The dataset for a chatbot is a JSON file that has disparate tags like goodbye, greetings, pharmacy_search, hospital_search, etc. Every tag has a list of patterns that a user can ask, and the chatbot will respond according to that pattern.

Project File Structure

Train_chatbot.py — In this file, we will build and train the deep learning model that can classify and identify what the user is asking to the bot.

Gui_Chatbot.py — This file is where we will build a graphical user interface to chat with our trained chatbot.

Intents.json — The intents file has all the data that we will use to train the model. It contains a collection of tags with their corresponding patterns and responses.

Chatbot_model.h5 — This is a hierarchical data format file in which we have stored the weights and the architecture of our trained model.

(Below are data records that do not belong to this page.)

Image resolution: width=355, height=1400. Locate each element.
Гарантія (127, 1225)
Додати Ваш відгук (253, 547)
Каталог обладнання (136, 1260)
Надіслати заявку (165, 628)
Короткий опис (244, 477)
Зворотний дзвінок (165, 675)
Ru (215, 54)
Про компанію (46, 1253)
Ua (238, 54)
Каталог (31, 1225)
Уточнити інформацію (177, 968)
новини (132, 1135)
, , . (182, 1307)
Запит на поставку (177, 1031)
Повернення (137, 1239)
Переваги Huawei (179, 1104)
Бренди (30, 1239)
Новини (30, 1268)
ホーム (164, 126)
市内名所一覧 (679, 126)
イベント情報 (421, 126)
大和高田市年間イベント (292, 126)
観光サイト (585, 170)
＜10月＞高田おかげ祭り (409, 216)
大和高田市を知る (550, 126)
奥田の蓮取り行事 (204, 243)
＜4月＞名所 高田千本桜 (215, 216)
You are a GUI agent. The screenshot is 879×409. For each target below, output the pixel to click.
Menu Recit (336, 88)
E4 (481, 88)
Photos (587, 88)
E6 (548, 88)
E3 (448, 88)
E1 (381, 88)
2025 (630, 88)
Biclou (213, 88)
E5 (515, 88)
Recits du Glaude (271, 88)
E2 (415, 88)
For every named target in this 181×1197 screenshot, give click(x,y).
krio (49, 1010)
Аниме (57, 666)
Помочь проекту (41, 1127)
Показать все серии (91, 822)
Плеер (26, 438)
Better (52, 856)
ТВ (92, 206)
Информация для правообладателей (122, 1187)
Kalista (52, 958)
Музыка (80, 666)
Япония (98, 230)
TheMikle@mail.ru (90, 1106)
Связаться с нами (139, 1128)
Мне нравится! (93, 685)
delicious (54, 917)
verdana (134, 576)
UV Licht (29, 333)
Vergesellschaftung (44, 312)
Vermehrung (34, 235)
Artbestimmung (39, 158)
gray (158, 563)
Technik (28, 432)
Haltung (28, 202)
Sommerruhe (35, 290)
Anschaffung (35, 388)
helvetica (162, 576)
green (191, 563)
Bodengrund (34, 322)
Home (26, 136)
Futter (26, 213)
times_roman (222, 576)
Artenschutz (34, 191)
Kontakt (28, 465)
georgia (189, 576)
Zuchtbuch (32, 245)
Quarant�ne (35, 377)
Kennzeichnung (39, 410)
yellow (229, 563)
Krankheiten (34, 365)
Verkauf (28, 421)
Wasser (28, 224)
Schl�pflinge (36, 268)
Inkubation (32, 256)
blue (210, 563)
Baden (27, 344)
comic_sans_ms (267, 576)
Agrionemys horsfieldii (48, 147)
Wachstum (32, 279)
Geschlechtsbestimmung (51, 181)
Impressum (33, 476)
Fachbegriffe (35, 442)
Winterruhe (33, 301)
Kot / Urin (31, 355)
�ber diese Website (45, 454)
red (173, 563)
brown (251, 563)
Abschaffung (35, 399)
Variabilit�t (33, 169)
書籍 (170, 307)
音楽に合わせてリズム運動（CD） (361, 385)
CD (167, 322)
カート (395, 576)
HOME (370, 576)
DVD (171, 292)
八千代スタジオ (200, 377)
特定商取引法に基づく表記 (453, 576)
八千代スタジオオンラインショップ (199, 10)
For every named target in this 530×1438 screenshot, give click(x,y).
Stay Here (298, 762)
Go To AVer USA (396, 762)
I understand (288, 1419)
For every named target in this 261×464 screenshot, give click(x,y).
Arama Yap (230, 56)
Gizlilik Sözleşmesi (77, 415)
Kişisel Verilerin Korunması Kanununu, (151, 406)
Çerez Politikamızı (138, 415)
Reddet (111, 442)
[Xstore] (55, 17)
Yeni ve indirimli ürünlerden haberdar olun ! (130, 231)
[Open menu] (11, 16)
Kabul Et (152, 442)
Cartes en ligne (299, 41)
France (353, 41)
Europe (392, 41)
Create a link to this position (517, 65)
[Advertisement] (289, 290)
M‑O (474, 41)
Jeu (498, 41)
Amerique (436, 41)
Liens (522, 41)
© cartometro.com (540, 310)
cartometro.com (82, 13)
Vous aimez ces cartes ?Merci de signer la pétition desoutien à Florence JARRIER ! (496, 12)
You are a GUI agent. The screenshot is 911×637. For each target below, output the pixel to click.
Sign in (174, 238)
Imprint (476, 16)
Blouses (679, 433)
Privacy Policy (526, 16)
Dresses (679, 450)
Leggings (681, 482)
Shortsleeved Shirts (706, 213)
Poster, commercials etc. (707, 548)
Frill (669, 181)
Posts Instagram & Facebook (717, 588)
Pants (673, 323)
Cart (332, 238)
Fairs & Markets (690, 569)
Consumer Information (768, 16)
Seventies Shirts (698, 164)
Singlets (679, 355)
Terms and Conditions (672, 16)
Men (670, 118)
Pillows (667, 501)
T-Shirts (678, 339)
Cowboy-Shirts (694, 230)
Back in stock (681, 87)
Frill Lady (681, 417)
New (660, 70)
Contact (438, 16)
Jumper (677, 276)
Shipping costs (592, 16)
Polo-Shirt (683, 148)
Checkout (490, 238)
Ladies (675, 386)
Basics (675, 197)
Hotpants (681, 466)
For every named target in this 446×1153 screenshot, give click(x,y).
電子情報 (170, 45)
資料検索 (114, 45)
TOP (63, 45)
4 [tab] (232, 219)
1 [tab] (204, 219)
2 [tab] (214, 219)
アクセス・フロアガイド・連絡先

Classes.pkl — The pickle file can be used to store all the tag names to classify when we are predicting the message.

Words.pkl — The words.pkl pickle file contains all the unique words that are the vocabulary of our model.

We can summerize the building of this chatbot in 5 steps:

Step 1. Import Libraries and Load the Data
Step 2. Preprocessing the Data (lowercase , tokenization and lemetization )
Step 3. Create Training and Testing Data
Step 4. Training the Model

The architecture of our model will be a neural network consisting of 3 dense layers. The first layer has 128 neurons, the second one has 64 and the last layer will have the same neurons as the number of classes. The dropout layers are introduced to reduce overfitting of the model. We have used the SGD optimizer and fit the data to start the training of the model. After the training of 200 epochs is completed, we then save the trained model using the Keras model.save(“chatbot_model.h5”) function.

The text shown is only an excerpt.